With a bunch of other (and, we’re gonna throw this out there, better) writers and artists he set up Image Studios, which to this day put out some of the most interesting, exciting, beautiful comics you’ll ever see. Liefeld’s weren’t that though. His stuff, under the subsidiary names of Extreme Studios and Awesome Studios, was full of over-the-top violence, ridiculous macho posturing and just sort of joylessly silly shit.

Critics of Liefeld point to things like his inability to draw feet, the preposterously distorted musculature he gave everyone, oversexualised female characters with barely-there costumes, inability to draw noses, tendency to draw enormous rectangular guns that made no sense and obsession with giving characters more belts and pouches than they could ever plausibly need. 

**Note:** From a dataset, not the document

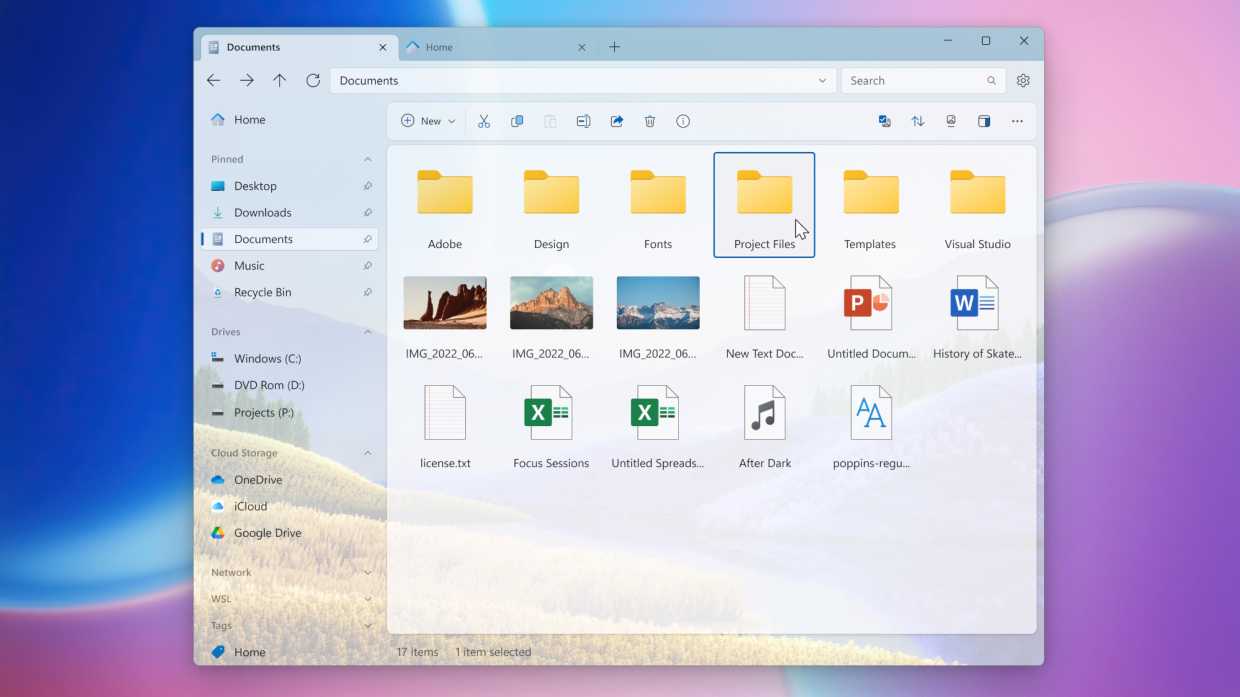Viewport: 1240px width, 697px height.
Task: Collapse the Pinned section
Action: pos(367,159)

The most ‘90s-tastic, bro-y, EXXXXTREEEEME stuff that happened in comics was either done by Liefeld or done by companies trying to emulate his success. Sure, some interesting characters came out of it all, but huge amounts of it were just plain daft. Guns as big as people, arms as big as cars, women with galaxy-sized breasts fighting through space in swimming costumes.

Everything that people who think comics are stupid think is stupid about comics, this guy did. Plenty of other people did it too, but he did it LOADS.

Even his friends concede that what he does is kind of odd. Liefeld’s Image Comics partner Robert Kirkman (writer of The Walking Dead), says:

“Every character Rob drew had seven knives and six guns and shoulder pads and pouches and belts and straps and ammunition. Everything he draws is interesting, whether it’s accurate or not. A lot of people look at the way Rob draws the human body and they say, ‘That’s wrong in my eyes’. I would say that these people have no joy in their souls. It’s not like Rob doesn’t know what a human body looks like, I think Rob looks at a human body and goes: ‘That’s boring. I can do better.’”

It could all end up being really good. Live action will reduce a lot of the preposterousness of Liefeld’s visual style, and Goldsman is a very talented writer. The hella-extreme style of the comics might end up working in Netflix form, and Liefeld might still possess the ability to tap into the zeitgeist, and update his characters in an interesting way. We’re going to keep an open mind.

Look at this picture though. That is full commitment to not drawing feet if you can get away with it.